The Birthday Problem

It's not you, it's me. How thinking about ourselves can skew our perceptions.

Suppose I told you that there are a number of people gathered in a room next door, and that there's better than a 1-in-2 chance that two of them share the same birthday. How many people would you think are in that room?

The number is in fact quite small — just 23.

This is what's known as the birthday problem. More specifically, it refers to the chances that any two people in a given group share a birthday. The reason it is a "problem" is that most people — puzzle lovers and math majors excepted — tend to underestimate its likelihood.

Let's phrase this another way, borrowing an example from this book. You walk into a Las Vegas casino. The blackjack tables are packed, slot machines are buzzing, and in the middle of the room you see an enormous, 365-space wheel of fortune. Someone from the casino calls you over to join a small crowd surrounding the wheel. The casino tells you and the 40 people around you that everyone will take one spin of the wheel. If nobody rolls the same thing, you win. If not, you lose. You take a look around. 365 spots, only 40 other people… seems like great odds.

The problem is that's a losing bet over 90% of the time.

What's striking is that such a small increase of the size of the group can totally skew the odds against you. The odds of beating the casino with a group of 23 people is basically a coin flip, yet upping that number to something not much larger — 41 — makes it horribly skewed. The complete odds look like this:

The left side of this chart is what's surprising. In the question I posed at the beginning of this post — in a group of how many people is there a 50-50 chance that two people share a birthday — all the wiggle room is between 0 and 60 people. Any bigger, and it's essentially assured that there is a match, all the way up to 366 people, when it is literally assured.

As math professor Steven Strogatz mentions in this New York Times post, the birthday problem highlights how wrong our intuition can be when it comes to coincidences and chance. We often don't consider the question carefully enough to conceive such a high number of potential birthday matches.

Instead we start comparing how small one number is to the other: "Well… my birthday is Oct. 6… and there are 22 other birthdays in the room… and 22 divided by 365 is pretty small…"

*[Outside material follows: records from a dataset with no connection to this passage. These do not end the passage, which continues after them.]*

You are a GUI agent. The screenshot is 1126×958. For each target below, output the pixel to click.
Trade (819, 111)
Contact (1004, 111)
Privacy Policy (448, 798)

But this question isn't just about you — it's about every person in the room, and the chance that anyone might find a match. The first person in the group has 22 potential birthday matches. The second has 21 (one less because we already counted the first person/second person pair). The third has 20. The fourth has 19. When you add all these up, you get 253 potential birthday pairs.

Maybe because birthdays are so intensely personal, it's easy to turn a question about finding any birthday matches into one about finding my birthday match. It might be why this puzzle is illustrated with birthdays in the first place.

This self-centric intuition — the tendency to turn the question into one about me, or another single person — is exactly what befell Johnny Carson when he gave the birthday problem its most public (mis-)examination on his late-night show in the early '80s. Watch it here:

In the video, Johnny Carson and Ed McMahon confuse themselves over the question. Carson remembers the general outline of the problem — something having to do with birthday matches in a small group of people. But after asking two people in the audience for their birthdays and finding no matches in a crowd of 500 people, Carson and McMahon are skeptical about this piece of mathematical trivia.

The issue is that Johnny Carson picked specific birthdays, and thought that he could prove the problem one way or another without checking every person's birthday for a match. He had a huge crowd — 500 people — and once he called on two people who each had unique birthdays in the crowd, just as the video is cutting out, we see that a couple people in the crowd have the same birthday as he does.

This is exactly what we should expect, since in such a large crowd the chance that some pair of people share birthdays is basically 100%. That the first two people had unique birthdays doesn't mean anything — it was just luck, since we wouldn't expect everyone there to share a birthday.

By asking about specific birthday pairs and not about any birthday pairs, Carson confused the particular with the generic. That can make all the difference — look at the gap between the green line and the blue line in the chart above.

Lotteries are a good example of when we correctly distinguish between the particular problem and the generic problem. The odds of you winning the Powerball jackpot are 1-in-175,000,000. Every time someone walks into a drugstore, picks six numbers, and walks out with a winning ticket, this person has made a choice that had 1-in-175,000,000 odds of happening. Yet even though this person is making a 1-in-175,000,000 choice, we're not amazed when someone wins the Powerball. Intuitively we recognize how many millions of people go out and buy tickets and how many opportunities there are for someone to win.

But for the ticket you just bought to be a winner concerns the particular case — the drawing needs to show your six specific numbers. The particular is what's amazing. The generic match — that anyone ever wins the Powerball — isn't.

And that's what the birthday problem is. It's us mistaking the problem as a particular one (where matches are amazing) when it's actually a generic one.

So how does this work out not just in theory but with a real sample? To do something with a little real-world gravitas (at least for my coworkers and I), I gathered the birthdays of 274 other employees at BuzzFeed and took a look.

Five people were born on Sept. 9.

Five BuzzFeeders were born on September 9th, an impropable feat even in a group of 275 people — it only becomes more likely than not that five people share a birthday in a group of 313.